Video Special F/X - Mastectomy
Without going into painstaking detail, this is a story of the painstaking detail required to correct for a misunderstanding between the Director of the video and the F/X team (me).
I had never tried anything like it before but I knew enough about Photoshop and Premiere to know it was possible. I was working at Exploratorium when the digital video revolution began so by the time I was tasked with taking a video of an actress opening her blouse to reveal a mastectomy scar I understood it to be a matter of pushing pixels around. Having been an avid fan of the series Movie Magic in the 1990's I was well aware of the industry standards in special effects with a passing familiarity of the tools and techniques involved.
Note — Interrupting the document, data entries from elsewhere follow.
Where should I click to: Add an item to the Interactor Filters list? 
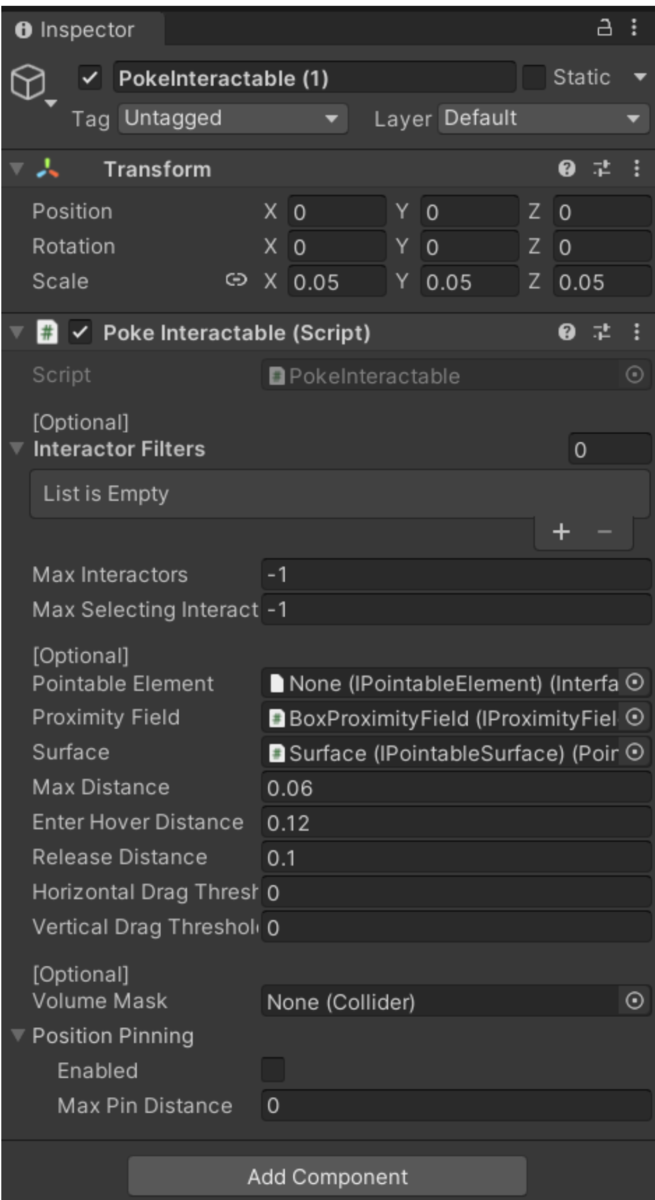(561, 532)
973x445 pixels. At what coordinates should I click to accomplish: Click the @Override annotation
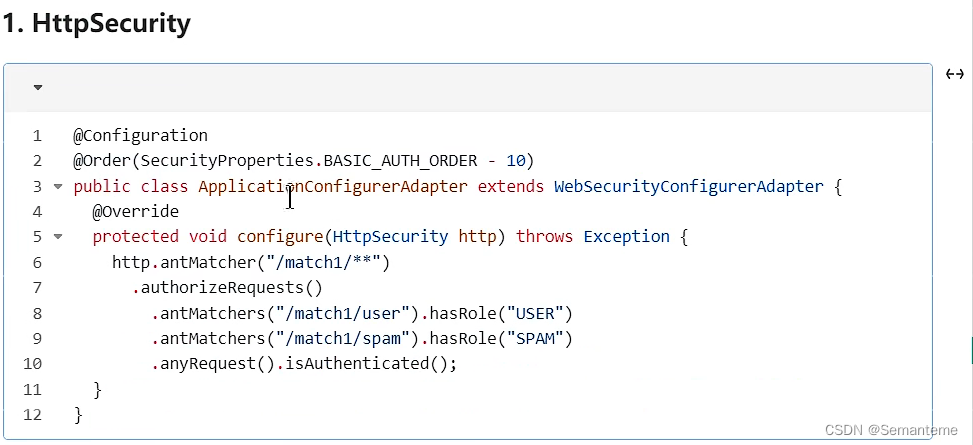pos(135,212)
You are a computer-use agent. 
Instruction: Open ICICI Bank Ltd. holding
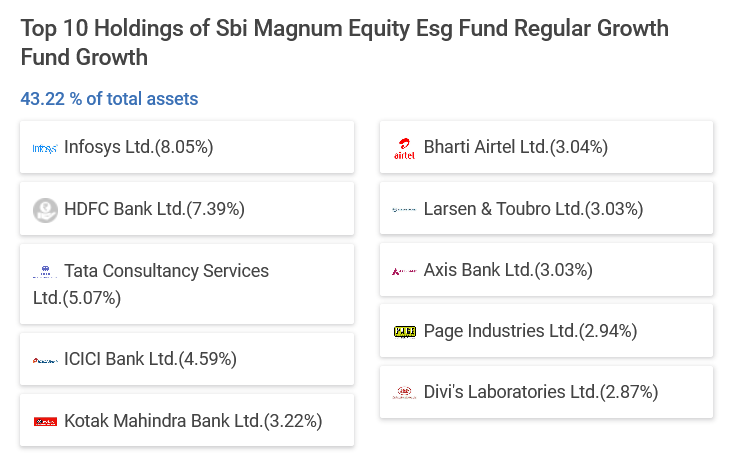point(150,359)
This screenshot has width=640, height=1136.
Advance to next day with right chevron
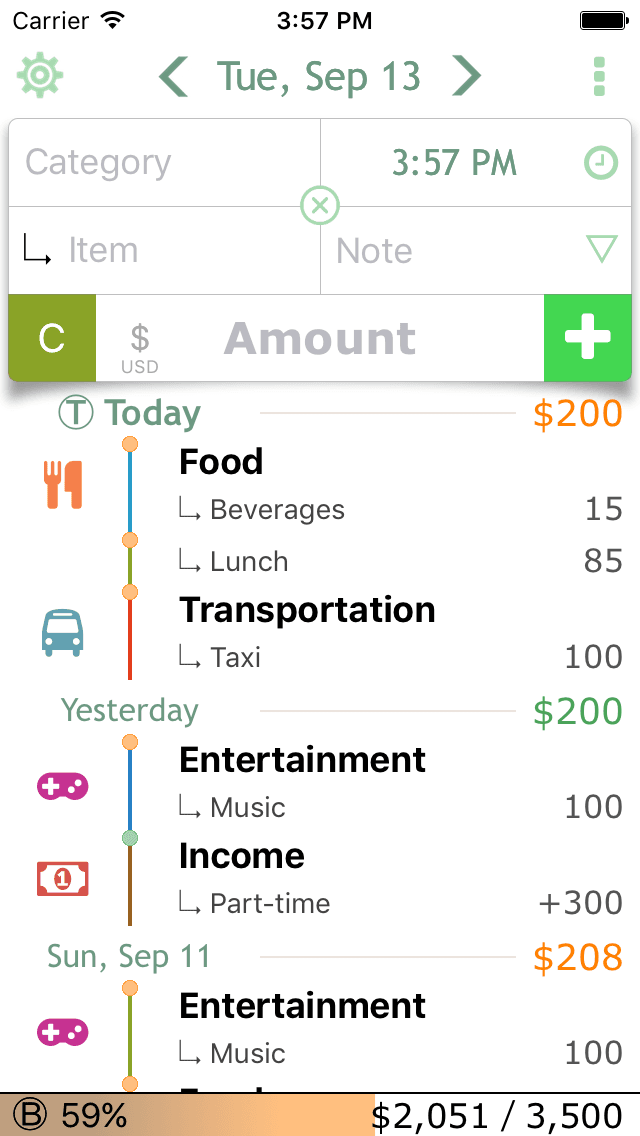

All of them required coordination between the Director (who wanted a specific effect) and the F/X crew (who knew the limits of producing it) to insure that the best possible effect was achieved. Based on what I had seen and deduced, I asked that, for the duration of the F/X shot, the actress be stationary and when she opened her blouse to resist rotating her torso or moving towards or away from the camera. The less her body changed frame to frame the less work I would have to do frame by frame resizing and repositioning the pixel patch I made to cover her exposed breast. Well, I got what I got and did the best I could with it. Naturally I envisioned a Beauty Shot but it served the play and that's the only real requirement of a design. The two clips below are from different stages in the development of the final cue which included the addition of the visible scar over the skin patch. In 2003 who else besides me was doing this level of work on a PC in a theater?